There are plans to funnel the revenue generated by sustainable lion hunting directly to the places where the threat against the lions is greatest: areas where there are few wild animals for the lions to prey upon and where they have been attacking livestock, exposing themselves to angry farmers who have no qualms about killing them.
Nowell suggests that an economical way of improving the cohabitation of lions and farmers could, for example, be to use some of the money to improve livestock enclosures. Lions that prowl around the thorn bush enclosures at night send the livestock into such a panic that they break the crudely built gates, inadvertently becoming easy prey for the lions.

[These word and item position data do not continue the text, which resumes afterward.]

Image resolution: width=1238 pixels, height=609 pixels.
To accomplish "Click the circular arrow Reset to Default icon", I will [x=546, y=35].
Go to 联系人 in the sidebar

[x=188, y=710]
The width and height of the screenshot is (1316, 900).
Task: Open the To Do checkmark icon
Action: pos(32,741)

Enclosures with protective banks of stone, solid fencing and guard dogs could make the livestock less susceptible to attacks by lions, says Nowell.
But Daniela Freyer of Pro Wildlife, a conservation organization, is skeptical of the strategy. "In theory better regulation is a good approach," she argues, "but in practice, who is going to control the implementation?" The resources available to nature conservation officials in many countries are sparse to begin with and they have enough problems just trying do deal with their current workload. New responsibilities for hunting programs would merely exacerbate them. "Besides, the solution is entirely optional and in no way obligatory," she says.
Criticism or not, conservationists will soon be accompanying hunters in Tanzania, Mozambique and Botswana as the wealthy thrill-seekers stalk their mane-wearing prey.
In the end, however, the lions may find a way to secure their own survival. Along the Linyanti River in Botswana, for example, they appear to have developed their own strategy for avoiding strife with the farmers: they have taken to hunting hippos.